● DATA RECORDS:

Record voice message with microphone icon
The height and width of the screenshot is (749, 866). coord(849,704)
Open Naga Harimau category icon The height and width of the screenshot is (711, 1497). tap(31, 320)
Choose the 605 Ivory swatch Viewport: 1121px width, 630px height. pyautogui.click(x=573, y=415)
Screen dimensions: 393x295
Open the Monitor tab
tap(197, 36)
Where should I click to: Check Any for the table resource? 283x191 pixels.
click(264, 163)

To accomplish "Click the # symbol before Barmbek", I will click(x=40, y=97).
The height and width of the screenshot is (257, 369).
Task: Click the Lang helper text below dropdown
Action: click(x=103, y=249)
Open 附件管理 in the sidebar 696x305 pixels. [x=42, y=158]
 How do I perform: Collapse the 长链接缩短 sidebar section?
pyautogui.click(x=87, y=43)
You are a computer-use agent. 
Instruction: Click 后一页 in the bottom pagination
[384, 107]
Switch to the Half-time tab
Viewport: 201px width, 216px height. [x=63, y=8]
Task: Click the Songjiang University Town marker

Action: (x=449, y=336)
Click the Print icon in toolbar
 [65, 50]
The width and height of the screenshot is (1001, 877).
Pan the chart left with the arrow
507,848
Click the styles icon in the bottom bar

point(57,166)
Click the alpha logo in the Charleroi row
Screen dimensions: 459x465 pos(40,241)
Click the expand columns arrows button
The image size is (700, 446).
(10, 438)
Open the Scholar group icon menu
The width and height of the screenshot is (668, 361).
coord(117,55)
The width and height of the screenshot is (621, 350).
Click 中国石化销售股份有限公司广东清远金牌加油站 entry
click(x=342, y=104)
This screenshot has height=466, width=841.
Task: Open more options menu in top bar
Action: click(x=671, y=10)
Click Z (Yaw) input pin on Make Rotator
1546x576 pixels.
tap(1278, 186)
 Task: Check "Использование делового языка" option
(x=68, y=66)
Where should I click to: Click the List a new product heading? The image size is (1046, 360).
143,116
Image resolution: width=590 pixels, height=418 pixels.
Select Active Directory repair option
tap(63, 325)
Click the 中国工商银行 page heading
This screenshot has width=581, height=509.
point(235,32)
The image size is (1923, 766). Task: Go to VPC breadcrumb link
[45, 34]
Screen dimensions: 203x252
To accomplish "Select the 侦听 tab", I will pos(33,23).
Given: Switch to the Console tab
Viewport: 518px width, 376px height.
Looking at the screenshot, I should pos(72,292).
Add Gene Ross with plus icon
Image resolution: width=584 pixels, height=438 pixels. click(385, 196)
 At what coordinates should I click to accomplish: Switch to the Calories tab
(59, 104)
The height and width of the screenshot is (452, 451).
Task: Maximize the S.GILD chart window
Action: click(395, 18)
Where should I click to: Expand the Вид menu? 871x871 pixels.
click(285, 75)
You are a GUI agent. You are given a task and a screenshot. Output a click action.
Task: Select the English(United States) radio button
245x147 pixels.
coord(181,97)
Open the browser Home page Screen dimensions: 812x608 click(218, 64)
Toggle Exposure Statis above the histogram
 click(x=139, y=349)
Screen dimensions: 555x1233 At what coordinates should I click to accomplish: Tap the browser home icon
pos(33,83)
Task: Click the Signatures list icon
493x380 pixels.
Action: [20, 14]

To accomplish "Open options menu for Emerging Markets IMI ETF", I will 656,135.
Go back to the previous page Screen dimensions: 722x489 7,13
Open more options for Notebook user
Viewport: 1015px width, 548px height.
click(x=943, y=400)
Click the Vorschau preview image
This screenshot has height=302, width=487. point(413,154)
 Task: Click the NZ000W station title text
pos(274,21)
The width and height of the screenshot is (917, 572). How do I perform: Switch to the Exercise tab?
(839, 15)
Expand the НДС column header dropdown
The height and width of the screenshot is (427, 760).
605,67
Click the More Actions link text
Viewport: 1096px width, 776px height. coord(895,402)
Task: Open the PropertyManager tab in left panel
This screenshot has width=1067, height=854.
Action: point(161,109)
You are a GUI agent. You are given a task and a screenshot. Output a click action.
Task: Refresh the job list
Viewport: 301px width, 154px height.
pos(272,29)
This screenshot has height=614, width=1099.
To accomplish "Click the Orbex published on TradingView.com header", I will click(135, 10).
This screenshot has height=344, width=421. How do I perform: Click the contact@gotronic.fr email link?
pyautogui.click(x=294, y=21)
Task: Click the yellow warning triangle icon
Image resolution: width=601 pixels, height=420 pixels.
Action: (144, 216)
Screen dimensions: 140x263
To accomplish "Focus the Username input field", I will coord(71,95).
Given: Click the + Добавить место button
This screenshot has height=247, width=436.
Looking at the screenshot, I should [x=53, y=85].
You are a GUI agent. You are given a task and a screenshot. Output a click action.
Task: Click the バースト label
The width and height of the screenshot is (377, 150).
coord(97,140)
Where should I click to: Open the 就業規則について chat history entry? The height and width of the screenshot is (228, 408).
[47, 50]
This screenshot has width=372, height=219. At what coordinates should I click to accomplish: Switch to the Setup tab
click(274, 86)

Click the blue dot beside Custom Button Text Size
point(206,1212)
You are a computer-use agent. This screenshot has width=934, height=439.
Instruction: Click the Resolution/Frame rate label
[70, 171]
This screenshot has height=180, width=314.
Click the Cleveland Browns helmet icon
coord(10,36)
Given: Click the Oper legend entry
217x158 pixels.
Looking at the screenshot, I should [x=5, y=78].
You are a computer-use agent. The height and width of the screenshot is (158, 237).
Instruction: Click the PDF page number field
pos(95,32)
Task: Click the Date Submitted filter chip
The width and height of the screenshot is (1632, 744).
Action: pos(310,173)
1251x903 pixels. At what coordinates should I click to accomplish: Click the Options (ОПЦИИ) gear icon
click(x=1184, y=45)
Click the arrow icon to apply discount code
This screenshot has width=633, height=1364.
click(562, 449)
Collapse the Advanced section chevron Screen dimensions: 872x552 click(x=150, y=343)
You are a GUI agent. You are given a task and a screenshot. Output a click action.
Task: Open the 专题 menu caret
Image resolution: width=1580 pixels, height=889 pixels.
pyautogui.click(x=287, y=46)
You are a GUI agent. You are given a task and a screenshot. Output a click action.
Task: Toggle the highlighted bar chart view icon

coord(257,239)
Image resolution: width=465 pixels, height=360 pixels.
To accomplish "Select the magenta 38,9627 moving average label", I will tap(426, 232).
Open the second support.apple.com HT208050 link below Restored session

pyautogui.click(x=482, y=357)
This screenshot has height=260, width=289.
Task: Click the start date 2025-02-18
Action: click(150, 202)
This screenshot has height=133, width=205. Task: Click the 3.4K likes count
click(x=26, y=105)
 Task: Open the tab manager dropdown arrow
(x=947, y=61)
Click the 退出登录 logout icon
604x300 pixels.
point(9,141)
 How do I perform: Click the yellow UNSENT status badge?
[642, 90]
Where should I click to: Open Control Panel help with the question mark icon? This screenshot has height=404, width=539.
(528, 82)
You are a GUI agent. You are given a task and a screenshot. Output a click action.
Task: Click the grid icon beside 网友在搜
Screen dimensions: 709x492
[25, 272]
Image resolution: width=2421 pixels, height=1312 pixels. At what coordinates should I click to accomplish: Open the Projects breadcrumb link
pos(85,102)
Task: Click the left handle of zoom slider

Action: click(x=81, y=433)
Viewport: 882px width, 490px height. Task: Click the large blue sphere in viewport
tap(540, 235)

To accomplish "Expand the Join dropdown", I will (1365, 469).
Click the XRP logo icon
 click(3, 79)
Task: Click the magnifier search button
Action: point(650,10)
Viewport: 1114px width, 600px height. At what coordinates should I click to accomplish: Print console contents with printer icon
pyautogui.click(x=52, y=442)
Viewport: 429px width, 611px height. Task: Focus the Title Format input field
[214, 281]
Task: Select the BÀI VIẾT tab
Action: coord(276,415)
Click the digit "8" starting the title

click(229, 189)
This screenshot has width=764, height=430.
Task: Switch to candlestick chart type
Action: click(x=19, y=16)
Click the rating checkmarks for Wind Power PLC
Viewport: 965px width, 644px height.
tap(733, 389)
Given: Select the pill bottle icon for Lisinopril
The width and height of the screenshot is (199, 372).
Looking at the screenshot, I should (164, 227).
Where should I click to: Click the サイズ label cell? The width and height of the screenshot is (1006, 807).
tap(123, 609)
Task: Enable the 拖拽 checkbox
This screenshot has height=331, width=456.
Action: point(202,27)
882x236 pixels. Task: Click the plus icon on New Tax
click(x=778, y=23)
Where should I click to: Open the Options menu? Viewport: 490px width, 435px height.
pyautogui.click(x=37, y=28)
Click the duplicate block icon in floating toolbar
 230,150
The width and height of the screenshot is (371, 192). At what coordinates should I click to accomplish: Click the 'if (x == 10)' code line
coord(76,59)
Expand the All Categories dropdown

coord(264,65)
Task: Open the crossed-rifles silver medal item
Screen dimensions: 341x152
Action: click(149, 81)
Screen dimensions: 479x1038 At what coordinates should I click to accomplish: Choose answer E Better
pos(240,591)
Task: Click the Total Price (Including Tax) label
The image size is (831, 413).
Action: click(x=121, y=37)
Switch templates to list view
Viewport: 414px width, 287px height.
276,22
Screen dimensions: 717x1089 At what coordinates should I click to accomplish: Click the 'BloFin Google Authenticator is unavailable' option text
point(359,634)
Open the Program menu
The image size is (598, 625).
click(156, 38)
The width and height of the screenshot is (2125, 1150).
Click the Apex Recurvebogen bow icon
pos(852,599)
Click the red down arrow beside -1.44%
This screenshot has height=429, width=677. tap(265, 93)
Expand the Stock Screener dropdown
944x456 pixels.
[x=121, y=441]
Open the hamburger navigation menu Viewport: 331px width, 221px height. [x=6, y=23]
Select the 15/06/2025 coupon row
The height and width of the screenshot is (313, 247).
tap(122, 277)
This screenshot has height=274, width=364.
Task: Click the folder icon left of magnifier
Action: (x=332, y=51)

● WHAT IS REQUIRED: The output should be exactly the lines above from the line containing "Screen dimensions: 717x1089" to the line containing "Expand the Stock Screener dropdown", inclusive, with no other lines.

● EXERCISE ANSWER:
Screen dimensions: 717x1089 At what coordinates should I click to accomplish: Click the 'BloFin Google Authenticator is unavailable' option text
point(359,634)
Open the Program menu
The image size is (598, 625).
click(156, 38)
The width and height of the screenshot is (2125, 1150).
Click the Apex Recurvebogen bow icon
pos(852,599)
Click the red down arrow beside -1.44%
This screenshot has height=429, width=677. tap(265, 93)
Expand the Stock Screener dropdown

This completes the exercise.